JADE JACKSON and AUBRIE SELLERS Two solo Los Angeles-based rock composers decided to write together during the quarantine and emerged as a duo. His video set for SXSW, with a partially masked backing band, was his first public performance. They leaned towards electric rhythms of southern rock, shared modal harmonies and introduced a new waltz about a year without shows: “I want to go back to how it was before we had distance between us,” sang Jackson.

MILLENNIUM PARADE Live Nation Japan sent a concert-scale production to SXSW with the melancholy synth-pop group DAN, the cheerfully arrogant rapper Awich (surrounded by dancers) and the large-scale overhead of Millennium Parade, a great band led by Daiki Tsuneta with two drummers, many computers and keyboards and several leading singers, men and women.
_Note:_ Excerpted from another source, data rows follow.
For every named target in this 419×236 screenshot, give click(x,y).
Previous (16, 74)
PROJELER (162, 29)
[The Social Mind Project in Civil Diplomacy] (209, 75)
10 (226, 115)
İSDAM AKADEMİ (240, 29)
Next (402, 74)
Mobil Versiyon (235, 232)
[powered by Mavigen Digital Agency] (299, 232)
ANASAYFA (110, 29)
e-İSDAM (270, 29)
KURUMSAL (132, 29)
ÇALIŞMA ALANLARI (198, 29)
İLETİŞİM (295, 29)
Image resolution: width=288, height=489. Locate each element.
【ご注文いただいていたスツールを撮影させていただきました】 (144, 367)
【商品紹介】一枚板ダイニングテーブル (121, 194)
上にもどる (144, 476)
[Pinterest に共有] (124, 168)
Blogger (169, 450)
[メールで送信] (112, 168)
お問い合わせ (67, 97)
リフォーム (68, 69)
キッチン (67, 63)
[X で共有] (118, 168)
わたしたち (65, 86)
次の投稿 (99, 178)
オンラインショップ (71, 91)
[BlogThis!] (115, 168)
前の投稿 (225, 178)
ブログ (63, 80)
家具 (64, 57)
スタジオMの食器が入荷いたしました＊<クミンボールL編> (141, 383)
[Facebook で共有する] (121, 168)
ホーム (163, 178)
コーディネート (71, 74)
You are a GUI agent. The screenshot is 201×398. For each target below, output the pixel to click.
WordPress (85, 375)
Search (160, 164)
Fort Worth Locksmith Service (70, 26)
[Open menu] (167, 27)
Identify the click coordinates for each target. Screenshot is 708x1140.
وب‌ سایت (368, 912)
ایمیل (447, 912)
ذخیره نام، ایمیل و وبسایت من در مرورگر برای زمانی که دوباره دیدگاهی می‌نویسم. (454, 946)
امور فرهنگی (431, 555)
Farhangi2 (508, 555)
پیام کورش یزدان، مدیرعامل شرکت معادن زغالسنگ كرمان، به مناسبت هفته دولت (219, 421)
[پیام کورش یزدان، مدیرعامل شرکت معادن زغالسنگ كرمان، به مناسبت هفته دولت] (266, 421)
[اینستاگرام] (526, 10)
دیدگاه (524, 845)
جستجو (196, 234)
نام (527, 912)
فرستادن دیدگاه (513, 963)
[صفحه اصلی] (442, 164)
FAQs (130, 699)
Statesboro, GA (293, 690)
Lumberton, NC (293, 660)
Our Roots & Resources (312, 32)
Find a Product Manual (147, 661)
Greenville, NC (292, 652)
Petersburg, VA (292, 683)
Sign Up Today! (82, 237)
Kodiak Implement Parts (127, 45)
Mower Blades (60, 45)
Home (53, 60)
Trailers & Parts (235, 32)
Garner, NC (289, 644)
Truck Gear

He returned to the hectic R&B of Earth, Wind & Fire, added sound weight from the past few days and occasional rap, and surrounded himself with a flurry of videos that transformed him into a future “Blade Runner” / anime scenario. In “2992”, between a blunt bass line and a vibrant orchestral arrangement, Ermhoi sang: “In this life we ​​live in, everyone feels confused” – confused, perhaps, but excited.

HARU NEMURI Japanese composer Haru Nemuri started his set, which looked like a video of a shot, as if it were going to be smooth and transparent. She was alone in a room and was almost whispering in a chorus of female voices, with notes by Björk and Meredith Monk. But when she suddenly opened a door and ran up the stairs to a roof, hard rock guitars and a drum beat exploded, and her voice turned into a scream. Her next song was a shouted rap-rock called “BANG” and, after a breathless speech about wanting her song to “create something precious on this planet”, she was spinning and beating at high speed over a rampant beat and organ chords dense; the song title, and chorus, was “Riot”.

ONIPA Based in Sheffield, England, Onipa was inspired by music from across Africa. Onipa means “human” in Akan, a language from Ghana, and his music has roots in Ghana, Congo, Senegal, South Africa, Nigeria, Zimbabwe and Algeria, along with hints of the African diaspora. The lyrics were in English, while the grooves were mergers that put momentum first.